Но вот, наконец, у меня и сказалось почти все, что ждало своего часа быть узнанным многими. Все поминаемые мои близкие из помянника (а сколько там и в безразмерном сердце может жить и дальних, о коих не может забыть благодарность духовного сыновства, — о старцах и старицах, о великих исповедниках и хранителях святой веры нашей, преподобных наставниках благочестия, невинных и безымянных жертвах гонений за Христа!) были провожены до последнего земного предела — до врат Вечности.

Конечно, многое еще можно и нужно было бы добавить и о славных трудах Екатерины Александровны Домбровской, столько сделавшей для спасения и расчистки древнерусской живописи во всех почти без исключения древнейших храмах Руси и не только… О ее замечательных копиях шедевров монументальной храмовой живописи, которые она делала еще до войны. И промыслительно: увы, варварскими бомбежками были уничтожены вместе с этими неповторимыми фресками и сами храмы, и остались только хорошо, если редкие черно-белые снимки, рукотворные копии, да руины. Великолепным копиистом была Екатерина Александровна, чья жизнь — удивительная — еще достойна многих описаний и воспоминаний.

…Можно было бы сказать еще о написанных ею книгах, посвященных Николаю Егоровичу Жуковскому, о ее статьях и трудах по технике реставрации, и истории древнерусского орнамента, о ее крестьянских работах в деревне в годы Великой Отечественной войны, когда она, уже пожилая, вновь взялась за плуг и еще много потрудилась ради того, чтобы поддерживать близких…

Даю слово ее письмам. Я мало их цитировала, но никакой комментарий не скажет о ней больше, чем ее собственные простые и искренние строчки, написанные таким простым, крупным и разборчивым почерком…

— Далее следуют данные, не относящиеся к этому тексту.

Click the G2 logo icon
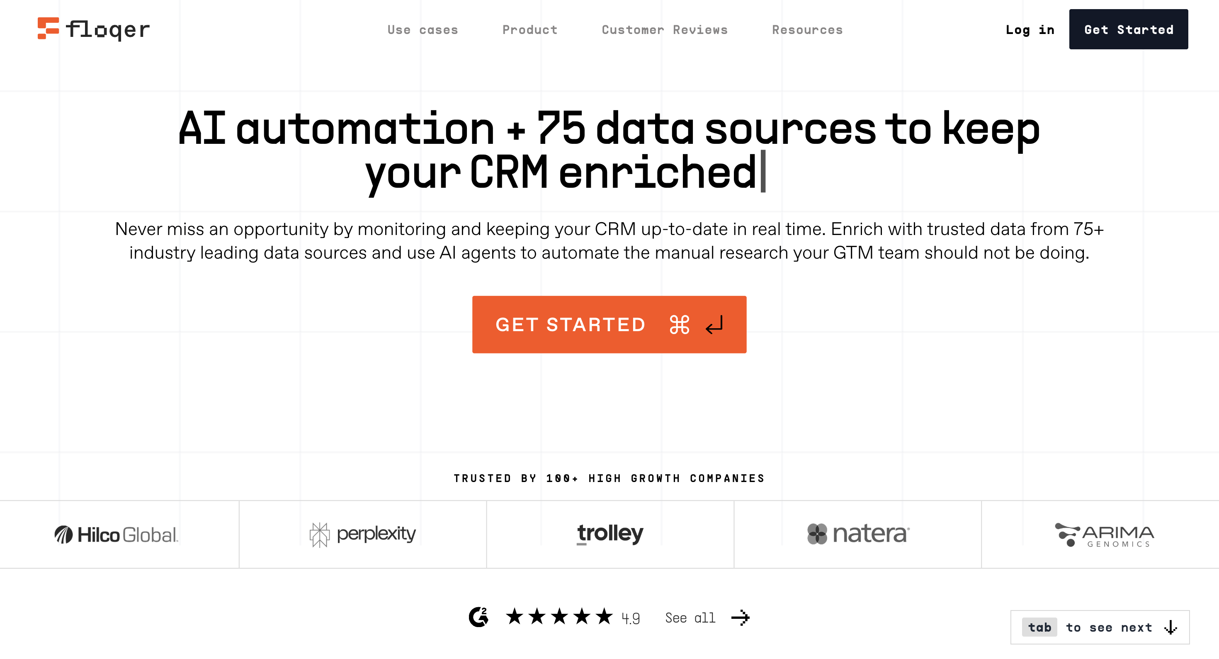Image resolution: width=1219 pixels, height=659 pixels. 478,617
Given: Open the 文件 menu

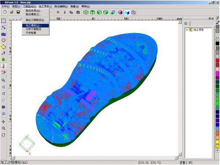Looking at the screenshot, I should 5,7.
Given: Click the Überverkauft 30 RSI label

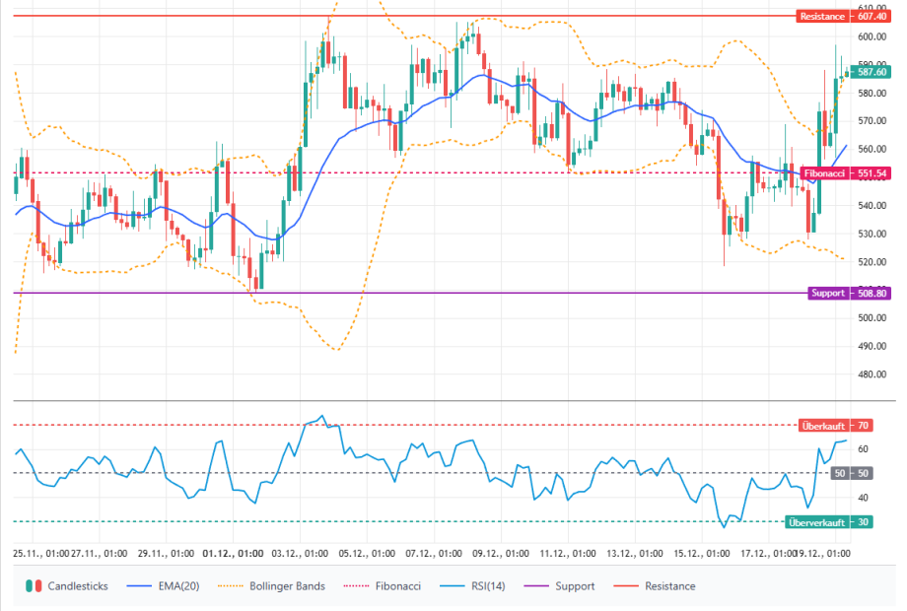Looking at the screenshot, I should (826, 522).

20 ноября 1941 года. Орехово.

«Здоровье мое хорошо, совсем исправилось (приписка на полях; — здесь и ниже прим. мои — Е.Д.).

Дорогие мои любимые Кириллок и Лизанька (сын и невестка), как то вы живете? Получили от вас много телеграмм с предложением ехать в Пермь, и совсем собрались, но тогда поезда шли лишь до Коврова (та же Владимирская губерния), а дальше предстояло ехать от станции к станции… Мы сейчас все живем в Орехове, здесь еще Вера Шипова (урожденная Петрова) с двумя детьми. Деревня нас затянула. Хозяйство у Верочки крайне запущено, с июля ей не шлют зарплату (речь идет о хозяйстве музея) и потому работники ушли, так что я сейчас вспомнила прежние годы и исполняю роль конюха и рабочего довольно успешно. Если я уеду, Верочке совсем пропадать, а я думаю, что Орехово все же единственное место, где можно просуществовать без заработка. По-видимому, Мая все же будет работать в госпитале, а я буду жить в деревне до последней возможности, в случае крайней необходимости уеду на северовосток, где будет Мая, а затем проберемся к Вам, но я ни минуты не допускаю мысли жить в Перьми… Если не сможем вернуться домой, на что я однако твердо надеюсь, постараемся проехать в Тбилиси и искать там вторую родину.

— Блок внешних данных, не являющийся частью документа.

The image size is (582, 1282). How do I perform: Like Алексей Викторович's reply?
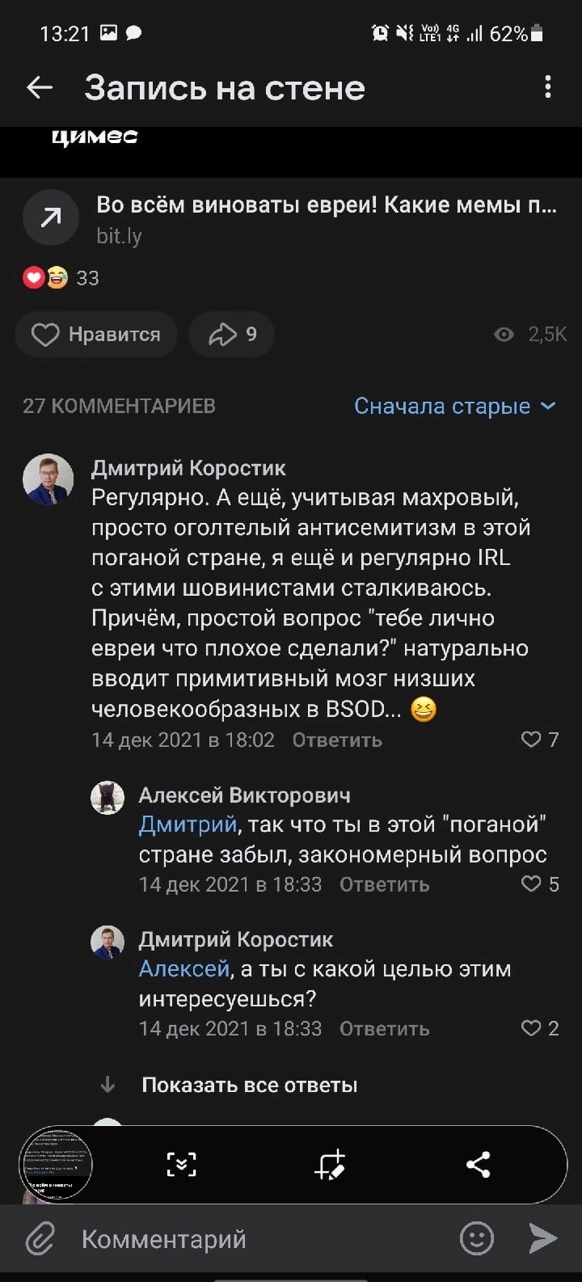(539, 884)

Пока мы живем хорошо и если бы не тоска по родным и любимым и по дому, здесь было бы хорошо…»

10 января 1942 года.

«Дорогие мои любимые, родные!

Недавно я ездила на Копчике (старая рабочая лошадка) во Владимир повидать Маю. Она работает в госпитале в челюстном отделении. Больные ее полюбили и врачи ею довольны. Работы много с 7 утра до позднего вечера, кормят в госпитале. Маюся похудела и кудри ее отросли, но дух у нея бодр, только скучает по скульптуре и рисует наброски из окна госпиталя (на этих рисунках схвачено много эпизодов бомбежек — наброски эти заменили Майе Домбровской вступительные экзамены в Строгановское училище в 1945 году, — настолько достоверны и талантливы они были…). А я совсем стала деревенская, будто бы не было пятнадцати лет жизни в Москве. Если бы не тоска по Вас и не забота о будущем общем нашем, мне здесь было бы хорошо. Зима нонешний год на редкость великолепна. Я привыкла. Не мерзну и днем совсем не вхожу в дом. Работать я опять могу как раньше. Радостные известия с нашего фронта совсем нас окрылили и подбодрили, мы начали мечтать о весне, готовить семена и чистить плуг и борону. Я даже принялась за семейную хронику. Все зависит от хода войны. Мы ждем победного конца и я надеюсь, что скоро мы опять будем вместе».